**What you need to do**
Please render these lines as a Markdown table with two columns, Row and Line, numbering each line and omitting the blank ones.

**Stored records**

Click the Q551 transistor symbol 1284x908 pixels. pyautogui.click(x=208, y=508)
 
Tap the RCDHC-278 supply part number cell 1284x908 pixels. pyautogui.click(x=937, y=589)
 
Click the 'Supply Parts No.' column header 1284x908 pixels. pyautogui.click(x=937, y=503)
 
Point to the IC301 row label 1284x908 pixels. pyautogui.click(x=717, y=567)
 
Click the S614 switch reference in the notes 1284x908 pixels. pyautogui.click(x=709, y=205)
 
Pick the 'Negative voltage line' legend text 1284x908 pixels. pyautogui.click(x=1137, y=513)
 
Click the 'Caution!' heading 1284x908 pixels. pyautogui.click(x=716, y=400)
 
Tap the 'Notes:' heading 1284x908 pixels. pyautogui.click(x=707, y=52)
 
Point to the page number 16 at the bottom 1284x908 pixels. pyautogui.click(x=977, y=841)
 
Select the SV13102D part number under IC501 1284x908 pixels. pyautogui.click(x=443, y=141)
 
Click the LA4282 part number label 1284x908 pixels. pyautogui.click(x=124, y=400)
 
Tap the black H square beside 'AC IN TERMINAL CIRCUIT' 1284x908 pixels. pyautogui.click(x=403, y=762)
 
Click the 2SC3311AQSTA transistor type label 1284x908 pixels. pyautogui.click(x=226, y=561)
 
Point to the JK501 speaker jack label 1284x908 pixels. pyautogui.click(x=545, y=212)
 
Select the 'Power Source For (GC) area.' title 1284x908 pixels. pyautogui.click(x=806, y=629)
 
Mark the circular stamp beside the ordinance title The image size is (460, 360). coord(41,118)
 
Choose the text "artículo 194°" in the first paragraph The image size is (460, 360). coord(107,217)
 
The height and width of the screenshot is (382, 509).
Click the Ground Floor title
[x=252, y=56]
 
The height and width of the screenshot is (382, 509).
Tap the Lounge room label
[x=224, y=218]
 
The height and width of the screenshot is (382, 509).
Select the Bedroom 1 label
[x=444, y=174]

**Result of this task**
| Row | Line |
|---|---|
| 1 | Click the Q551 transistor symbol 1284x908 pixels. pyautogui.click(x=208, y=508) |
| 2 | Tap the RCDHC-278 supply part number cell 1284x908 pixels. pyautogui.click(x=937, y=589) |
| 3 | Click the 'Supply Parts No.' column header 1284x908 pixels. pyautogui.click(x=937, y=503) |
| 4 | Point to the IC301 row label 1284x908 pixels. pyautogui.click(x=717, y=567) |
| 5 | Click the S614 switch reference in the notes 1284x908 pixels. pyautogui.click(x=709, y=205) |
| 6 | Pick the 'Negative voltage line' legend text 1284x908 pixels. pyautogui.click(x=1137, y=513) |
| 7 | Click the 'Caution!' heading 1284x908 pixels. pyautogui.click(x=716, y=400) |
| 8 | Tap the 'Notes:' heading 1284x908 pixels. pyautogui.click(x=707, y=52) |
| 9 | Point to the page number 16 at the bottom 1284x908 pixels. pyautogui.click(x=977, y=841) |
| 10 | Select the SV13102D part number under IC501 1284x908 pixels. pyautogui.click(x=443, y=141) |
| 11 | Click the LA4282 part number label 1284x908 pixels. pyautogui.click(x=124, y=400) |
| 12 | Tap the black H square beside 'AC IN TERMINAL CIRCUIT' 1284x908 pixels. pyautogui.click(x=403, y=762) |
| 13 | Click the 2SC3311AQSTA transistor type label 1284x908 pixels. pyautogui.click(x=226, y=561) |
| 14 | Point to the JK501 speaker jack label 1284x908 pixels. pyautogui.click(x=545, y=212) |
| 15 | Select the 'Power Source For (GC) area.' title 1284x908 pixels. pyautogui.click(x=806, y=629) |
| 16 | Mark the circular stamp beside the ordinance title The image size is (460, 360). coord(41,118) |
| 17 | Choose the text "artículo 194°" in the first paragraph The image size is (460, 360). coord(107,217) |
| 18 | The height and width of the screenshot is (382, 509). |
| 19 | Click the Ground Floor title |
| 20 | [x=252, y=56] |
| 21 | The height and width of the screenshot is (382, 509). |
| 22 | Tap the Lounge room label |
| 23 | [x=224, y=218] |
| 24 | The height and width of the screenshot is (382, 509). |
| 25 | Select the Bedroom 1 label |
| 26 | [x=444, y=174] |